NEW YORK— Sony’s “Networked Media Interface,” a new AV over IP interface initially announced last fall is an industry initiative that will address the greater need for bandwidth from studio camera to the studio. One of Sony’s partners in this project is Imagine Communications—which together with other partners including Evertz, Vizrt, Rohde & Schwarz, Matrox, Cisco, Juniper, Altera, Xilinx and Macnica—aim to transition Ultra High Definition/4K from legacy SDI to an IP-based network infrastructure.
Today’s cameras rely on one HD-SDI cable to carry a single uncompressed baseband signal at up to 3 Gbps, but the increased bandwidth of UHD/4K will require four HD-SDI cables to handle the increased signal, requiring a massive cabling increase through a network infrastructure.
“Out of a Sony camera with our current HD you can get by with a single cable, but as you move to UHD you’ll need to have four cables coming out of it,” said Glenn LeBrun, VP-Product Marketing at Imagine Communications in Dallas. “The total bandwidth for 1080p is somewhere in the 3 Gbps range, but as you move to 4K you have 12 Gbps, so you are using four ports on a router.”
NETWORKED MEDIA INTERFACE
Imagine will support Sony’s Networked Media Interface, which can provide a virtually lossless UHD/4K compressed stream over an IP signal.
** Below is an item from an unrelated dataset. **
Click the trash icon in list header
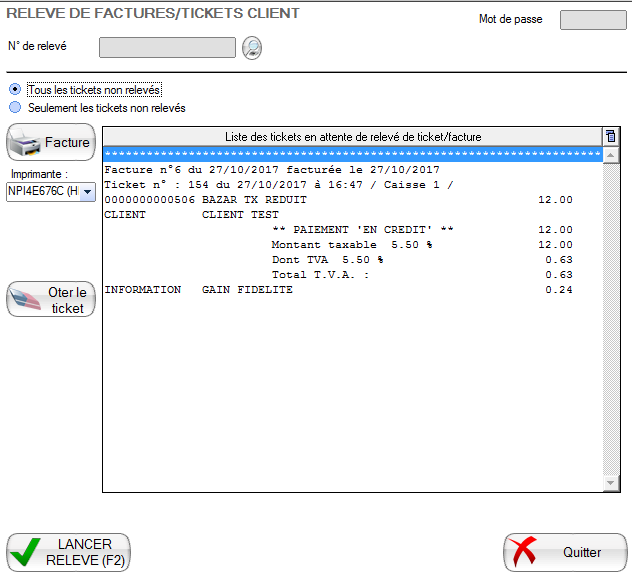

Such a signal in some cases may require up to 12 Gbps, but Sony’s platform provides minimal compression of the signal to enable it to be carried in packet form over common 10 GBEs fiber or twisted pair cabling. This new “AV Over IP” interface for IP-based networking provides low latency transport of UHD/4K video, audio, reference, metadata and control data.
“Once you come out of the Sony camera you’re not in baseband anymore, the signal is handled over IP,” added LeBrun. “The digital signal—the ones and zeroes—are sent over as packets, and run off to the IP infrastructure. Suddenly we will see how the production world has to shift to IP to handle 4K.”
Sony’s Networked Media Interface is designed to further enhance Sony’s IP Live Production system by increasing efficiency and reducing cost for the broadcasting of live studio and sports production. The technology, still in development, will roll out throughout 2015, including the system controller software and IP Live System Manager, which can be used to monitor and manage the network utilization to ensure that live production can co-exist with the file-based production on the same network.
The first product to enter the market will be an SDI-IP converter in the fall, according to Haji Kamata, senior manager, strategic alliance, professional solution business at Sony. “Other end-device products such as camera, switcher and server that have this interface will follow [and] fulfill the market requirement for an IP solution,” he said. “Sony is working with multiple partner companies so that such an IP solution can be provided for common customers in mutual cooperation.”
FLEXIBILITY TO EXPAND
This new Network Media Interface is proprietary to Sony’s cameras, but given that its cameras are in such widespread use today and that the industry is in the beginning phases of the UHD content creation process, this could result in Sony’s technology becoming the de facto standard for 4K production.
“You don’t try to create a proprietary system when there are already vendors in this space,” noted LeBrun, who added that it could still be very much the beginning of a new transition as baseband routing has limited shelf life.
“Our technologies are unique in that they are designed to get the most out of IT while retaining the essential functionalities of content creation infrastructure such as ‘Low Latency Video Codec,’ ‘GenLock over IP’ and ‘Clean Video Switching,’” Kamata said. “Moreover, multiple video formats are supported and can be used at the same time on the same network and it is flexible to expand and shrink the capacity of the network when necessary.”
The potential expanded infrastructure for IP could see robust growth as it provides so much more capacity over a greater distance than today's SDI cables.
“Who wants four cables coming out of the camera?” LeBrun pondered. “The camera is already bulky enough.”